_Work request_.
Please quote exactly the lines below from the line containing "This screenshot has height=523, width=930." to the line containing "Copy the Descope Metadata XML URL", both lines included, and nothing else.

### Data to use

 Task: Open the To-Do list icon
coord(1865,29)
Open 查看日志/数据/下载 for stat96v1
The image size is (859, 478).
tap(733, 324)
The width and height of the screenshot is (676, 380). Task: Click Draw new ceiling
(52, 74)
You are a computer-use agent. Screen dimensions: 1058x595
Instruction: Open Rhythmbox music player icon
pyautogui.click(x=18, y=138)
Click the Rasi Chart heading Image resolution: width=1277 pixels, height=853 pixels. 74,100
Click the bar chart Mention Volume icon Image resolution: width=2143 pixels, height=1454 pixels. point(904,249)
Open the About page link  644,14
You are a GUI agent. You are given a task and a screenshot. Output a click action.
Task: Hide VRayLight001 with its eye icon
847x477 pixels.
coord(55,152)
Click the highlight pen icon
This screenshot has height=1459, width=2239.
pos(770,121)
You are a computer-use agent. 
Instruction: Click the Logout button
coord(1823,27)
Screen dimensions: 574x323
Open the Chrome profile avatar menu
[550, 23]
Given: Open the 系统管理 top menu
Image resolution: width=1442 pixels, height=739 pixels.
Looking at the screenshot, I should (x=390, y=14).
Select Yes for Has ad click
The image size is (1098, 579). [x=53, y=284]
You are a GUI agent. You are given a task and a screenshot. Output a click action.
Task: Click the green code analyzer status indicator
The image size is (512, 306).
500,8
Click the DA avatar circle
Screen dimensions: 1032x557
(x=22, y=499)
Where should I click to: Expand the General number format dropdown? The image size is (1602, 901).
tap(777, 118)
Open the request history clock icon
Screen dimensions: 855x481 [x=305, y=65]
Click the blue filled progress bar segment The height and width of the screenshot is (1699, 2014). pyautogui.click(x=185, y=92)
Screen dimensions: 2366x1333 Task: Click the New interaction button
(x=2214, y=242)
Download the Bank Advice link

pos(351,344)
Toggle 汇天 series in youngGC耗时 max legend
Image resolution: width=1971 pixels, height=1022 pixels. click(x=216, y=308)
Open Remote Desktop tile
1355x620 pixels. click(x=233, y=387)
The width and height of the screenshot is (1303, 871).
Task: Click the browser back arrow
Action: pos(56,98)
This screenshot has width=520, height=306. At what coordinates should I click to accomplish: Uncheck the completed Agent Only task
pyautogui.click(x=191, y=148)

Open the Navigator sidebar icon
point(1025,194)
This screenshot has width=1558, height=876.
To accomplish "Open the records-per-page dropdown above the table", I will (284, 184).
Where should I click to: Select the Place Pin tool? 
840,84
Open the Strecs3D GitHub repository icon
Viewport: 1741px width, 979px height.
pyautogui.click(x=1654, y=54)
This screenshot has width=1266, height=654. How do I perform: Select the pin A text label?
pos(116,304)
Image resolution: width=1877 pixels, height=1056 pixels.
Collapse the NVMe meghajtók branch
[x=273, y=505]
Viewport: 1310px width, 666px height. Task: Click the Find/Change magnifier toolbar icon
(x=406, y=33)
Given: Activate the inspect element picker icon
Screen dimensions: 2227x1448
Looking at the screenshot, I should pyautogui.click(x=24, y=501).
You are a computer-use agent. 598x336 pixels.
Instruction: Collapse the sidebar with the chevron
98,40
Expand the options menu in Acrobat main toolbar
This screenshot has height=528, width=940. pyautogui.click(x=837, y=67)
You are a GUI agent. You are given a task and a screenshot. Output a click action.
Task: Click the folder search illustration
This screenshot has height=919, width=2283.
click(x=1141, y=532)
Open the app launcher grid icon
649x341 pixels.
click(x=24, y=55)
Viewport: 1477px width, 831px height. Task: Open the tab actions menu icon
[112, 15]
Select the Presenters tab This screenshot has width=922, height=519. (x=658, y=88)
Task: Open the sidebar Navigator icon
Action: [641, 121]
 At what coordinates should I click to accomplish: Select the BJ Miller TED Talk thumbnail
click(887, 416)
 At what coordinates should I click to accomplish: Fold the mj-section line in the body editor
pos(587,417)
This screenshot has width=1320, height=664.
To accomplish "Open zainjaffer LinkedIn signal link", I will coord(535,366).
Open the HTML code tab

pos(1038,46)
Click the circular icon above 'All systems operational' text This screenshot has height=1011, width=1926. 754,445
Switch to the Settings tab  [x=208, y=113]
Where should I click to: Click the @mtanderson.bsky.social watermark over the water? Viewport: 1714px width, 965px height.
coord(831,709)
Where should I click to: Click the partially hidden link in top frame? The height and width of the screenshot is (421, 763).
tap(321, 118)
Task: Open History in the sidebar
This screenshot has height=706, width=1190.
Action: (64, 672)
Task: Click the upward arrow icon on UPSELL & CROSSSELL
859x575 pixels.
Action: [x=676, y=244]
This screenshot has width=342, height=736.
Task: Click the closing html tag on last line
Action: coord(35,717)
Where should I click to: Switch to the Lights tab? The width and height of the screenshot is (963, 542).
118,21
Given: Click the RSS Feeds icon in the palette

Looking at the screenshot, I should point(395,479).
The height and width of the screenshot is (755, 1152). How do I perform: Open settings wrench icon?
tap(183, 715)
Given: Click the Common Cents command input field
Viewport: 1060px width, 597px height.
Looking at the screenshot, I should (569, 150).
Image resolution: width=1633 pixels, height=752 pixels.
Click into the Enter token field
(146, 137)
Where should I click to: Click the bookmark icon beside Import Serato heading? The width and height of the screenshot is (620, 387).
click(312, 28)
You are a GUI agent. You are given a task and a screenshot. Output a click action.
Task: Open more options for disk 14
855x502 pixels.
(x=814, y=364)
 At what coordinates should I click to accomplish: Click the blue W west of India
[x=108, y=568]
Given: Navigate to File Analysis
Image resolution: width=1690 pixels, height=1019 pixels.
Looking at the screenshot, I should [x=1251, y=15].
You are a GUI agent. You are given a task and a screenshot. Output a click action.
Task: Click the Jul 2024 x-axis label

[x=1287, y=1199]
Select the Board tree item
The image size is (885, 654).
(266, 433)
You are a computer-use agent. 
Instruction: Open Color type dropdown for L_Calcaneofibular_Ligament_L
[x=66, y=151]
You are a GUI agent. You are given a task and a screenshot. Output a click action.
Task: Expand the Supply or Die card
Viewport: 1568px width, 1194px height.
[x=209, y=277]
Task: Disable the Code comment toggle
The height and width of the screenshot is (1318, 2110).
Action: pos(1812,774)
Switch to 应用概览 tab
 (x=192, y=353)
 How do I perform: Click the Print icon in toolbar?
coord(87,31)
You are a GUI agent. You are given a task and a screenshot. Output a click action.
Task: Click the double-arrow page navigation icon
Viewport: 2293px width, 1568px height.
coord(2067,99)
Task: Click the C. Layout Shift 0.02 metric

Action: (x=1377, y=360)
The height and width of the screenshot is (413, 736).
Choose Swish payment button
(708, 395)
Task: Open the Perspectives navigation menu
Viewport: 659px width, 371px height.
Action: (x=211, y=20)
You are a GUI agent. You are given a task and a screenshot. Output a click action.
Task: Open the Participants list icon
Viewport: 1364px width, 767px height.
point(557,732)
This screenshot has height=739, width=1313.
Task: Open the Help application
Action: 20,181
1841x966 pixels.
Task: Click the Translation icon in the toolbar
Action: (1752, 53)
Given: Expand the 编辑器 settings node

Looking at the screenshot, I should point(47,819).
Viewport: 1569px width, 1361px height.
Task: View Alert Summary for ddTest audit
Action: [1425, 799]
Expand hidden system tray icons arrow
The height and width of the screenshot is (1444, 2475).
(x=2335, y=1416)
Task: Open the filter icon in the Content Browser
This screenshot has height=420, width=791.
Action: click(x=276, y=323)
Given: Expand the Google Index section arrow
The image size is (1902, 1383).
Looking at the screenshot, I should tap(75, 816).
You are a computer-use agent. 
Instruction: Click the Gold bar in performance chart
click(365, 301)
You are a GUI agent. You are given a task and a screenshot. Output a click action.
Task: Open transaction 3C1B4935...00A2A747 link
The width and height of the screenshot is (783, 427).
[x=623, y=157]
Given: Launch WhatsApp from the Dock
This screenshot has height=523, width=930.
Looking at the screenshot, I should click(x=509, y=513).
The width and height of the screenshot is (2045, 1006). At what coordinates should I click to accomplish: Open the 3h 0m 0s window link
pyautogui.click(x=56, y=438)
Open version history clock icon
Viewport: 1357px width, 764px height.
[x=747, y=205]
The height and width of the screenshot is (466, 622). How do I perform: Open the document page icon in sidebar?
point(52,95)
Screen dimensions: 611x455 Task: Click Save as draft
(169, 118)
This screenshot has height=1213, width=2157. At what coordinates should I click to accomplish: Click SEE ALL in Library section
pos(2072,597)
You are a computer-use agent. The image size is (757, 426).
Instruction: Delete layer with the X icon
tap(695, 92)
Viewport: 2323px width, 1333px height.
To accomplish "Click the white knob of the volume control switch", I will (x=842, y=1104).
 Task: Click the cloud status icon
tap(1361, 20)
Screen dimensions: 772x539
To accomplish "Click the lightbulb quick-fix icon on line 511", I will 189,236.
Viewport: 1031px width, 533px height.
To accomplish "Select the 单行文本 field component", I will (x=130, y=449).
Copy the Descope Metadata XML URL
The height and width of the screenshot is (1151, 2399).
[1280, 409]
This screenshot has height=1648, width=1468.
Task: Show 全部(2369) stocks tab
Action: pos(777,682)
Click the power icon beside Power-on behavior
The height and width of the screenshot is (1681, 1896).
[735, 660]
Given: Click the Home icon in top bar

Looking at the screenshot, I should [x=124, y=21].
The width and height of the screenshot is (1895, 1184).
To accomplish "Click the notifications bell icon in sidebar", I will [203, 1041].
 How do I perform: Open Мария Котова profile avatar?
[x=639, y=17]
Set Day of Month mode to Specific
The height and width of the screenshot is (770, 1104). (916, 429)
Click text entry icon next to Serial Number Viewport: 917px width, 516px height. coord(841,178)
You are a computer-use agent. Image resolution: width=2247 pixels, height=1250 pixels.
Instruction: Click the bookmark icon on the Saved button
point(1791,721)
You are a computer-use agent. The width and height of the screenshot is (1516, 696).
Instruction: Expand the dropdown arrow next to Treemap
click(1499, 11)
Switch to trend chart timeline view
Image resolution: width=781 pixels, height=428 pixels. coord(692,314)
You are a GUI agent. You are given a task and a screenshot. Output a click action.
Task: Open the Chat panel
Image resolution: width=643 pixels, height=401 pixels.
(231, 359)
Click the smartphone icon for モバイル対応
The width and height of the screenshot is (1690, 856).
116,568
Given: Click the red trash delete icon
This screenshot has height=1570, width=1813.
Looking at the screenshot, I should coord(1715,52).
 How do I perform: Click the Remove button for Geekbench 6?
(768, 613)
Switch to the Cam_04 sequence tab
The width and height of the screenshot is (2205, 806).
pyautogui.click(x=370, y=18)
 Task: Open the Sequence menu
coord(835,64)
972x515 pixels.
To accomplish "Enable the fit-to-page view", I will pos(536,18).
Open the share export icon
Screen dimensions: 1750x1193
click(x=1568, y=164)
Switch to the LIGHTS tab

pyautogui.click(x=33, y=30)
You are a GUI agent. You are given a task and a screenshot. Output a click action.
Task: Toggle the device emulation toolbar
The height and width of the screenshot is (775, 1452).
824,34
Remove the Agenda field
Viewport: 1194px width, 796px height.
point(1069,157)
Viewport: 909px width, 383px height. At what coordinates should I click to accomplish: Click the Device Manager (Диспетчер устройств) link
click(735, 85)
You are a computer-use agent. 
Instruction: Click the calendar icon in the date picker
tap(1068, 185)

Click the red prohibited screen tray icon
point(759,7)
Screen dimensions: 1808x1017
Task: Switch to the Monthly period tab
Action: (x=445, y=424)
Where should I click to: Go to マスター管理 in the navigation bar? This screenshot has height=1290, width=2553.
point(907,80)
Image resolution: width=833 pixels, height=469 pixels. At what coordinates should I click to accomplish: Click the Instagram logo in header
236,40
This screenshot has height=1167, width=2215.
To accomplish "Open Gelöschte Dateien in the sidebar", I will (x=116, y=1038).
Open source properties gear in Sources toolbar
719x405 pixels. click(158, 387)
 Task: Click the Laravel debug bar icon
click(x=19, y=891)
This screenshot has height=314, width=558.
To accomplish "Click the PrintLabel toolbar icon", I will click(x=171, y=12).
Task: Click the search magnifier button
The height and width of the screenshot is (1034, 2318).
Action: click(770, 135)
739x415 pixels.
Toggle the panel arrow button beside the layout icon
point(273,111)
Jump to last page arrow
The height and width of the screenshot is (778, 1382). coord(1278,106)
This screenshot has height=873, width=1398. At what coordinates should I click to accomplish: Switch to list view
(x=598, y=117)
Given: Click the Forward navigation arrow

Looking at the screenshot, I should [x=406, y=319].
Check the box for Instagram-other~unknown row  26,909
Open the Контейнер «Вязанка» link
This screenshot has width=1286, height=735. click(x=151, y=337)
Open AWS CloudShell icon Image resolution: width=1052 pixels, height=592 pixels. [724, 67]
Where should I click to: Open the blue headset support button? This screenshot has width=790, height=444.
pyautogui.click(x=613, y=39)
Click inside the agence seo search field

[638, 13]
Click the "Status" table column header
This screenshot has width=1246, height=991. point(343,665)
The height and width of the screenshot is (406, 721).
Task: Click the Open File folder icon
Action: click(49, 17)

######

_Result_.
This screenshot has height=523, width=930.
Looking at the screenshot, I should click(x=509, y=513).
The width and height of the screenshot is (2045, 1006). At what coordinates should I click to accomplish: Open the 3h 0m 0s window link
pyautogui.click(x=56, y=438)
Open version history clock icon
Viewport: 1357px width, 764px height.
[x=747, y=205]
The height and width of the screenshot is (466, 622). How do I perform: Open the document page icon in sidebar?
point(52,95)
Screen dimensions: 611x455 Task: Click Save as draft
(169, 118)
This screenshot has height=1213, width=2157. At what coordinates should I click to accomplish: Click SEE ALL in Library section
pos(2072,597)
You are a computer-use agent. The image size is (757, 426).
Instruction: Delete layer with the X icon
tap(695, 92)
Viewport: 2323px width, 1333px height.
To accomplish "Click the white knob of the volume control switch", I will (x=842, y=1104).
 Task: Click the cloud status icon
tap(1361, 20)
Screen dimensions: 772x539
To accomplish "Click the lightbulb quick-fix icon on line 511", I will 189,236.
Viewport: 1031px width, 533px height.
To accomplish "Select the 单行文本 field component", I will (x=130, y=449).
Copy the Descope Metadata XML URL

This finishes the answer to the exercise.